* _Task description_:
Print, from the listing below, the lines starting at the line containing "Open the 47" and ending at the line containing "Select GE-SFP-LX20-SM1550-BIDI module name", exactly as they stand, and print nothing else.

*** Input Section Begins ***

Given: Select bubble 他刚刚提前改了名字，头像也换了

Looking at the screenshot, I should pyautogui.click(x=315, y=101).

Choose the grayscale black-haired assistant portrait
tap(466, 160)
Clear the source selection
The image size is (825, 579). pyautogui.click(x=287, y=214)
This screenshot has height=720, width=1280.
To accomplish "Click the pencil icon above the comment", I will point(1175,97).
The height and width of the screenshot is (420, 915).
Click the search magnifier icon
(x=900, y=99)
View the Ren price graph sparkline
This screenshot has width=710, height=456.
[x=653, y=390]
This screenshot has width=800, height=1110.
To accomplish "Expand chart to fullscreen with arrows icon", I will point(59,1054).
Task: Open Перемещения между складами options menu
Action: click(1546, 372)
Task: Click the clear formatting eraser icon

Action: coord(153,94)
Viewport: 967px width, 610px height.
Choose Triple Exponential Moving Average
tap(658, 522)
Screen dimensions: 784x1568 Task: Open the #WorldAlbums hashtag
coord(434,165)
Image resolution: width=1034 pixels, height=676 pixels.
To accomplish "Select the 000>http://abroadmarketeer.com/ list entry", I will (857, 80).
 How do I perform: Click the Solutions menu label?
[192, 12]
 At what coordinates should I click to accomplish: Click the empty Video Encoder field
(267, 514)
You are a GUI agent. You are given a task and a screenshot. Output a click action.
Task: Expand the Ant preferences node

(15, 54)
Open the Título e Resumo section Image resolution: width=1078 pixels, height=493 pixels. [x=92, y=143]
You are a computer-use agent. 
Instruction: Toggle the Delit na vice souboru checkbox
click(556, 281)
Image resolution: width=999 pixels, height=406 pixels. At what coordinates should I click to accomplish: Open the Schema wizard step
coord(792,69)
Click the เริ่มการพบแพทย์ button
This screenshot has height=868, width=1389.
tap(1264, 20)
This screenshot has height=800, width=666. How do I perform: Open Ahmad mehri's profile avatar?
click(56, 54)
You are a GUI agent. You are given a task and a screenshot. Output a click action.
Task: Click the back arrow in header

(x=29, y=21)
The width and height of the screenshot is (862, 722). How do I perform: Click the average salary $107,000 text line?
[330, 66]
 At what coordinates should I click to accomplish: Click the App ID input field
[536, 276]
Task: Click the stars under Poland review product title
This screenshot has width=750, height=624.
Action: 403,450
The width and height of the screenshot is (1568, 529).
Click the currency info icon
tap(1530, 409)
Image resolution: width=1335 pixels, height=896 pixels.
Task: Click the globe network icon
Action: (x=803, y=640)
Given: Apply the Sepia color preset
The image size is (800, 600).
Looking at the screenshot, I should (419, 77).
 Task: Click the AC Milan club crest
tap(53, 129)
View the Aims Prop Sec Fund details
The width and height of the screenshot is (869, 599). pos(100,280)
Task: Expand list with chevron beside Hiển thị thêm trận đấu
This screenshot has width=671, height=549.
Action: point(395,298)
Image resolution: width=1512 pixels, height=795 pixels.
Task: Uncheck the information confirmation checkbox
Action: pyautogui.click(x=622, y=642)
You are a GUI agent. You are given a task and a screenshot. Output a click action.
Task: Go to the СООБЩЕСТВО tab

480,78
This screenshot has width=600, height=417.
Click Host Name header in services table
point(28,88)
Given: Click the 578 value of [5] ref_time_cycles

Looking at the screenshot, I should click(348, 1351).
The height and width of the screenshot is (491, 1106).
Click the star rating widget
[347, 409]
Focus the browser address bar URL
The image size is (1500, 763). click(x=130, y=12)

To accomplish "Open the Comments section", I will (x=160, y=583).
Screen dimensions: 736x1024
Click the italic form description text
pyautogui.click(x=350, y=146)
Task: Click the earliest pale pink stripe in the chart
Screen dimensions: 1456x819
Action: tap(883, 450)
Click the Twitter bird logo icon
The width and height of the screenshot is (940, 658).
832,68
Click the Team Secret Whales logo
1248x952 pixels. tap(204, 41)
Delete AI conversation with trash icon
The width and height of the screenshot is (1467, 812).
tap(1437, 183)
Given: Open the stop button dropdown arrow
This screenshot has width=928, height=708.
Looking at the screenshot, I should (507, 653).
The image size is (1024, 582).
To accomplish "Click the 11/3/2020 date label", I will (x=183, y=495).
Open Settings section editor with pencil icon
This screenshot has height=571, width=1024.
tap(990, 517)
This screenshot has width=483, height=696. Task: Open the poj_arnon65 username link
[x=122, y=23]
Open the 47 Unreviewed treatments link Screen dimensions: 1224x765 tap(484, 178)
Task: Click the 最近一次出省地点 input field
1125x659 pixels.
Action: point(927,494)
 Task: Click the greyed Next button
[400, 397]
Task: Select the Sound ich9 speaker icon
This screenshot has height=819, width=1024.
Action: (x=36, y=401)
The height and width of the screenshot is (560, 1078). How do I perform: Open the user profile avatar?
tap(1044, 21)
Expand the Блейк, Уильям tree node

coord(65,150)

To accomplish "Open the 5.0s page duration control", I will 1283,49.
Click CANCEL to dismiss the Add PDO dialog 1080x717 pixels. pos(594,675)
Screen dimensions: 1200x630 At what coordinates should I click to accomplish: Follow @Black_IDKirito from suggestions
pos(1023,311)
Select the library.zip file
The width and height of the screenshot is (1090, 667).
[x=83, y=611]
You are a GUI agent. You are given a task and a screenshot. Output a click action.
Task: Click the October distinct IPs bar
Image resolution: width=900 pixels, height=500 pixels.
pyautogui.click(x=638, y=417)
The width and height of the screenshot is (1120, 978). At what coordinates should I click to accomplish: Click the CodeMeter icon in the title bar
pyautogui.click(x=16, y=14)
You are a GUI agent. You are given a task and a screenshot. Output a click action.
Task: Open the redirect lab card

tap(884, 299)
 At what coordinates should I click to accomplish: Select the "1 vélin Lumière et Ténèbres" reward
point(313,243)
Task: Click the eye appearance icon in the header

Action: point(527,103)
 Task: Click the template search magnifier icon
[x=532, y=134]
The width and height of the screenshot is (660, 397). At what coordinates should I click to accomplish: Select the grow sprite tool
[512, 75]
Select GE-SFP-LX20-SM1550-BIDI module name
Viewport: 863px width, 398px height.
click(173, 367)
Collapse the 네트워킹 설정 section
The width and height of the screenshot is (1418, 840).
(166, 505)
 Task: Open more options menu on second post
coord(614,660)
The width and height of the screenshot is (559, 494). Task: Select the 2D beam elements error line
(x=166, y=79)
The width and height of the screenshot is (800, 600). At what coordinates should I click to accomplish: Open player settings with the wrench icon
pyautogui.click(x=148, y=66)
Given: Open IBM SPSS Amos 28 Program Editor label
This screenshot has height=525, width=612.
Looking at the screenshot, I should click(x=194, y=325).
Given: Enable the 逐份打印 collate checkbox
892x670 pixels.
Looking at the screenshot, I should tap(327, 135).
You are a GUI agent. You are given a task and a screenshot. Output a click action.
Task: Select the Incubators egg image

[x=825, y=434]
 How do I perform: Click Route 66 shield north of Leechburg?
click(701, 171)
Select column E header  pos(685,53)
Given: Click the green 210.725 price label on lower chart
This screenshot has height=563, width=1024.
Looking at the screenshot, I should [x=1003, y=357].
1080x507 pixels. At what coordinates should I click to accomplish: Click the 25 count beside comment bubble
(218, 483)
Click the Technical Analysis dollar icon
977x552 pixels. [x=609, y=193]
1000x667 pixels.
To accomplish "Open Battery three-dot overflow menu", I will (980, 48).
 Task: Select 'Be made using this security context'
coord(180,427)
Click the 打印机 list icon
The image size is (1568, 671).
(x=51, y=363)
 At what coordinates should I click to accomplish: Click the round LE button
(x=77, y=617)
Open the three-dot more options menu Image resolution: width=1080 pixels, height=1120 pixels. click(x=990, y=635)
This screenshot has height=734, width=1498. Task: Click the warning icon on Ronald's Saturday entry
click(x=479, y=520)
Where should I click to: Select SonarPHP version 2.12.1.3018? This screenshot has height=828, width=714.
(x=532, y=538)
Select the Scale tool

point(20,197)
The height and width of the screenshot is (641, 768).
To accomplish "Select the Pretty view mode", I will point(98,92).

*** Input Section Ends ***

* _Answer to this problem_:
Open the 47 Unreviewed treatments link Screen dimensions: 1224x765 tap(484, 178)
Task: Click the 最近一次出省地点 input field
1125x659 pixels.
Action: point(927,494)
 Task: Click the greyed Next button
[400, 397]
Task: Select the Sound ich9 speaker icon
This screenshot has height=819, width=1024.
Action: (x=36, y=401)
The height and width of the screenshot is (560, 1078). How do I perform: Open the user profile avatar?
tap(1044, 21)
Expand the Блейк, Уильям tree node

coord(65,150)

To accomplish "Open the 5.0s page duration control", I will 1283,49.
Click CANCEL to dismiss the Add PDO dialog 1080x717 pixels. pos(594,675)
Screen dimensions: 1200x630 At what coordinates should I click to accomplish: Follow @Black_IDKirito from suggestions
pos(1023,311)
Select the library.zip file
The width and height of the screenshot is (1090, 667).
[x=83, y=611]
You are a GUI agent. You are given a task and a screenshot. Output a click action.
Task: Click the October distinct IPs bar
Image resolution: width=900 pixels, height=500 pixels.
pyautogui.click(x=638, y=417)
The width and height of the screenshot is (1120, 978). At what coordinates should I click to accomplish: Click the CodeMeter icon in the title bar
pyautogui.click(x=16, y=14)
You are a GUI agent. You are given a task and a screenshot. Output a click action.
Task: Open the redirect lab card

tap(884, 299)
 At what coordinates should I click to accomplish: Select the "1 vélin Lumière et Ténèbres" reward
point(313,243)
Task: Click the eye appearance icon in the header

Action: point(527,103)
 Task: Click the template search magnifier icon
[x=532, y=134]
The width and height of the screenshot is (660, 397). At what coordinates should I click to accomplish: Select the grow sprite tool
[512, 75]
Select GE-SFP-LX20-SM1550-BIDI module name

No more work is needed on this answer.